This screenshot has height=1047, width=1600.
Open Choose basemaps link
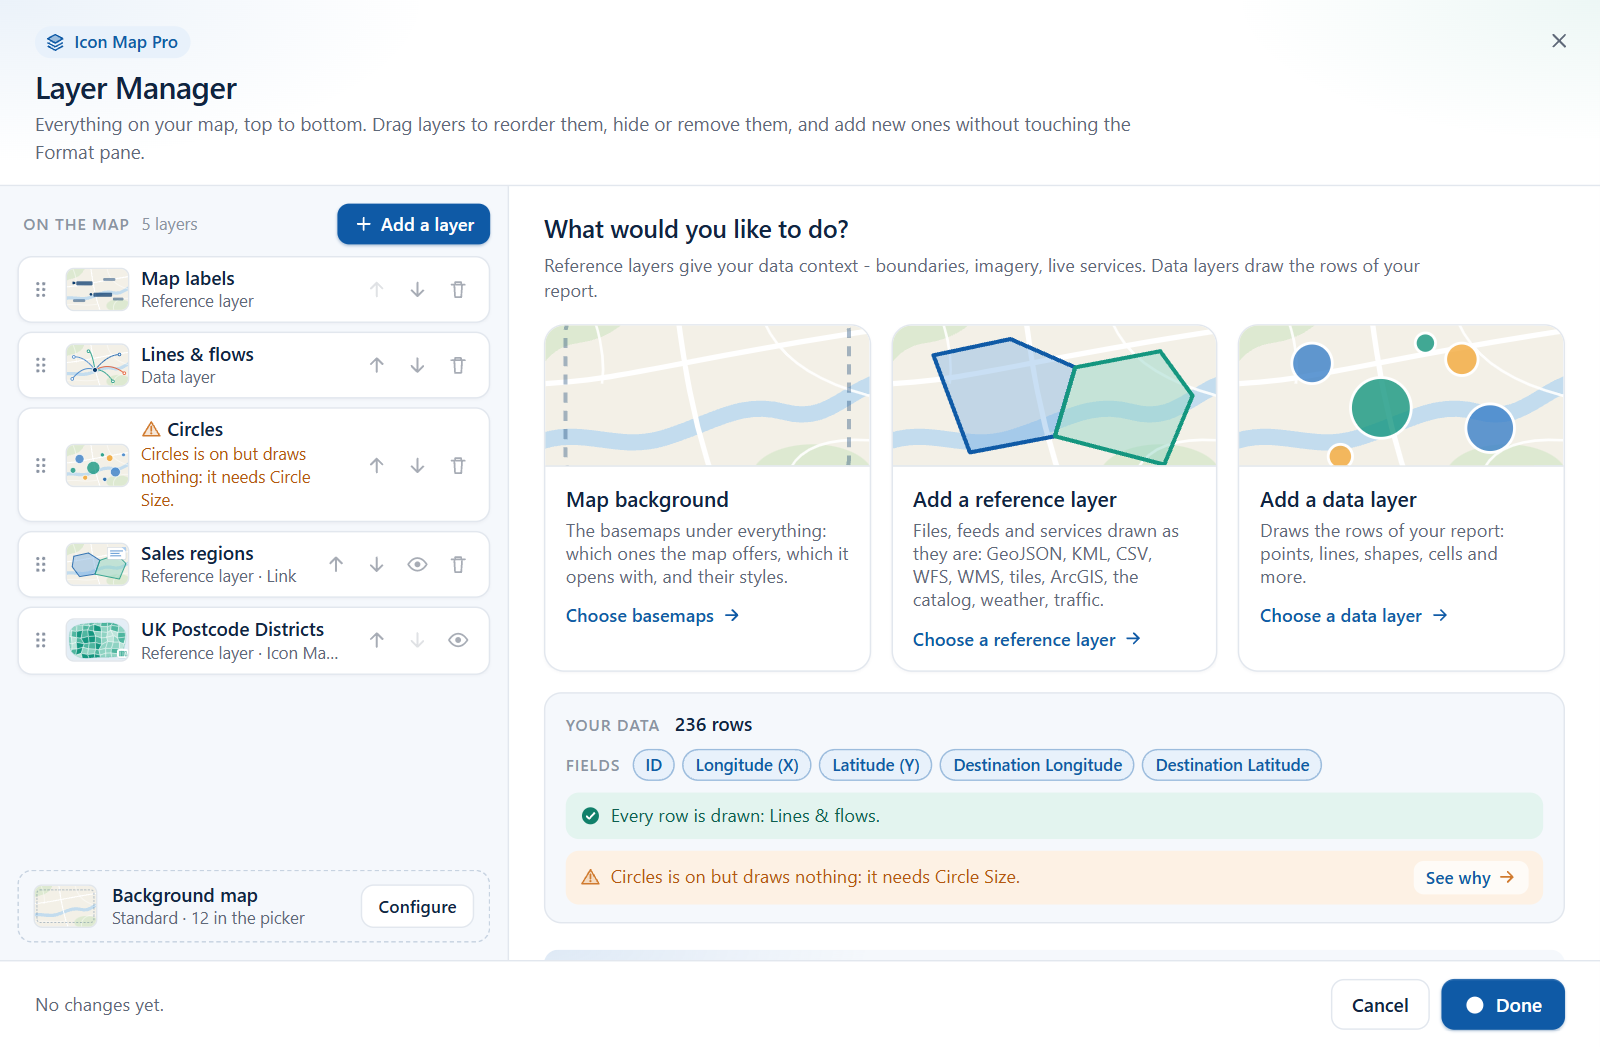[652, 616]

==

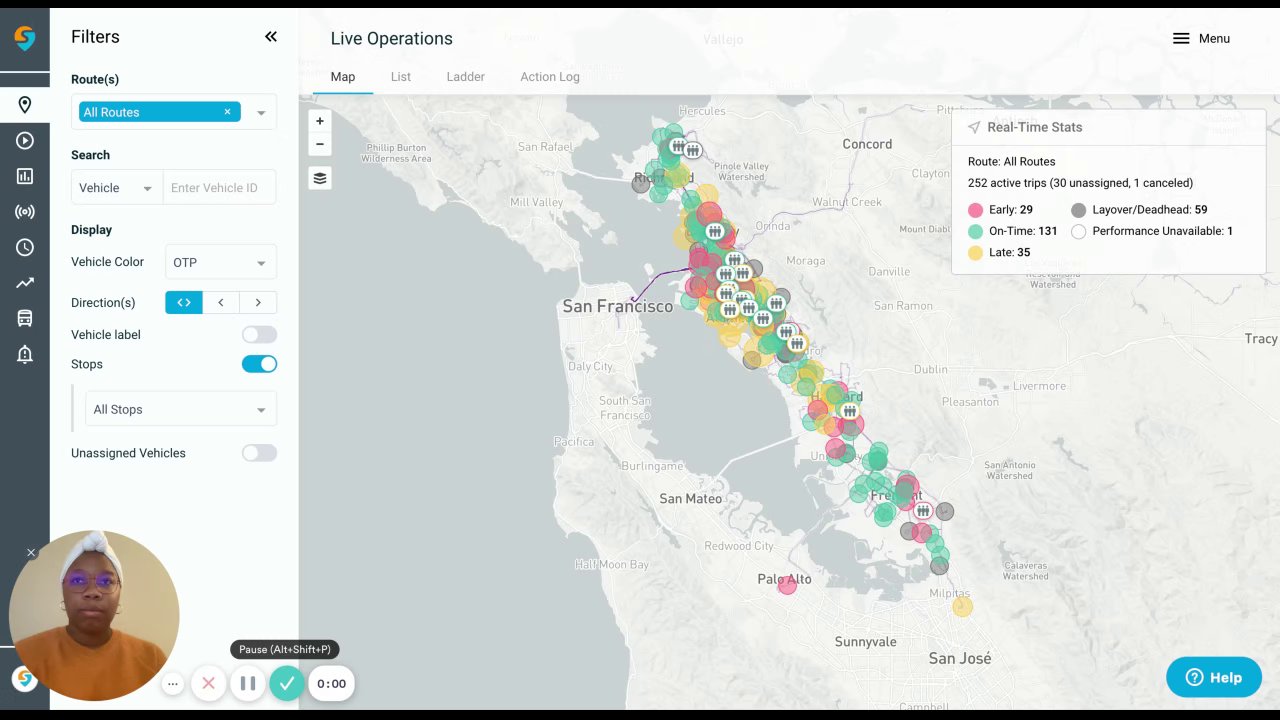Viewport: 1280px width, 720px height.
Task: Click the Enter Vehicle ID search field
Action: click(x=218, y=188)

Problem statement: In the data, switch "Vehicle ID" to "Order Number" in the lines from the one with "Viewport: 1280px width, 720px height." to the one with "Action: click(x=218, y=188)", and give back only those lines with everything else unchanged. Leave the pictures out.

Reply to the exercise:
Viewport: 1280px width, 720px height.
Task: Click the Enter Order Number search field
Action: click(x=218, y=188)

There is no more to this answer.